By Anav Silverman
Tazpit News Agency
ABEL BETH MAACAH – A hoard of silver dating back to the time of the Biblical Exodus, was discovered by American and Israeli archaeologists last summer at Abel Beth Maacah, a 35-acre tel and the northernmost site in Israel. Among the artifacts discovered were five complete silver hoop earrings, three silver earring fragments, three ingots and a twisted piece – inside a small jug dating back some 3,200 years ago.
The hoard is one of only 20 silver hoards ever discovered in Israel.
“The jug and its contents appear to be Late Bronze Age or Early Iron Age, in the 13th century BC, the time of the Exodus and wilderness wanderings described in the Hebrew Scriptures,” said Robert Mullins, Ph.D. associate professor of Biblical studies at Azusa Pacific University in a university press release. Mullins lead the dig at Abel Beth Maacah last summer together with Nava Panitz-Cohen, Ph.D. from the Institute of Archaeology at Hebrew University and nearly 40 team members from their respective universities as well as other institutions.

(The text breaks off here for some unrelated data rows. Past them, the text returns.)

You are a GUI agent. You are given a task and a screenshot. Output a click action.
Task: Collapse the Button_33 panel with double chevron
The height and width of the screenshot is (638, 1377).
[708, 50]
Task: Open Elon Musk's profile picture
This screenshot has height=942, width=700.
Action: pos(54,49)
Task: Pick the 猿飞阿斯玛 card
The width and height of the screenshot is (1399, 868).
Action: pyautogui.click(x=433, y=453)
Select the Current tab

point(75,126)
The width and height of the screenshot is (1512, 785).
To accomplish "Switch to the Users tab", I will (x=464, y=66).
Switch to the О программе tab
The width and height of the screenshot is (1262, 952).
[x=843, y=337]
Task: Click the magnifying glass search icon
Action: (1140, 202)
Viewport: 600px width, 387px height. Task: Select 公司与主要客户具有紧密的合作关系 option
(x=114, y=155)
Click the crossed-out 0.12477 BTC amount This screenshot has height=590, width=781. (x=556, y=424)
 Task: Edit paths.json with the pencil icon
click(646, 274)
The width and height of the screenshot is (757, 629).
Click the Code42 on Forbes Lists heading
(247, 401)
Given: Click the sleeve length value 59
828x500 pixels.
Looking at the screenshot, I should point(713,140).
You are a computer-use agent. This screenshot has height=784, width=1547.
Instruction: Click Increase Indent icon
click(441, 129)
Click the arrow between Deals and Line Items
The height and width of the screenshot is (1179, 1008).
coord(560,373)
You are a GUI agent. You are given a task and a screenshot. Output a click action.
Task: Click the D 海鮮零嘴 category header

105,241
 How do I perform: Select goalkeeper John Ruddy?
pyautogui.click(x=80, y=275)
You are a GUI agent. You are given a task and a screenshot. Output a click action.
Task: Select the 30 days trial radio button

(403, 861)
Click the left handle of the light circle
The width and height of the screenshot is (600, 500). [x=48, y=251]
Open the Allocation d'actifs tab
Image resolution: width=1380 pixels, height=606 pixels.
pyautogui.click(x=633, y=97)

Mullins told Tazpit News Agency that the discovery of the silver hoard “was totally unexpected.”
According to Mullins, Biblical texts suggest that at one point Abel Beth Maacah may have been the capital of an Aramean kingdom (2 Samuel 10:6, 8 and 1 Chronicles 19:6). The first Biblical reference to the city is in the second Book of Samuel in the context of a call of revolt against King David. In regard to its strategic role as a city guarding Israel’s northern approaches, the city is mentioned in two other Biblical references. The city is mentioned in the first Book of Kings, when Ben-Hadad of Damascus conquered it in the early 9th century BCE (1 Kings 15:20) and later in the second Book of Kings, the city is mentioned again when it was conquered by the Neo-Assyrian monarch, Tiglath-pileser III (2 Kings 15:29).
For Mullins, who taught 13 years at the Jerusalem University College on Mount Zion, excavating Abel Beth Maacah has been his “dream site for nearly four decades.”
“If there is any one site in Israel that I had always wanted to excavate, this was the one,” Mullins told Tazpit News Agency. He sites that part of the reason is that Abel Beth Maacah is the perfect place to study the nature of cross-cultural interaction in antiquity between Arameans, Israelites and Phoenicians.
Abel Beth Maacah is the last major biblical site specifically mentioned in the Bible to be explored by modern-day archaeologists. Yigal Yadin had wanted to initiate an excavation project there in the 1950s, but decided to excavate at Hazor instead, according to an article published in the journal Strata on the importance of this archaeological site.
Azusa Pacific University’s dig will resume this summer at Abel Beth Maacah with Mullins and Panitz-Cohen continuing the work they began in 2013 with a team of archeologists and scholars from Cornell University, Trinity Evangelical Divinity School and Indiana Wesleyan University.
While Mullins doesn’t know yet what will be found this summer, he expects a rich historical experience. “I look forward to furthering our understanding of the history and religious practices of the site in it all its periods – including the time that coincides with King David and the infamous Sheba’s rebellion” he told Tazpit.
“One never knows what will be found. This is part of the fun of archaeology. You dream big.”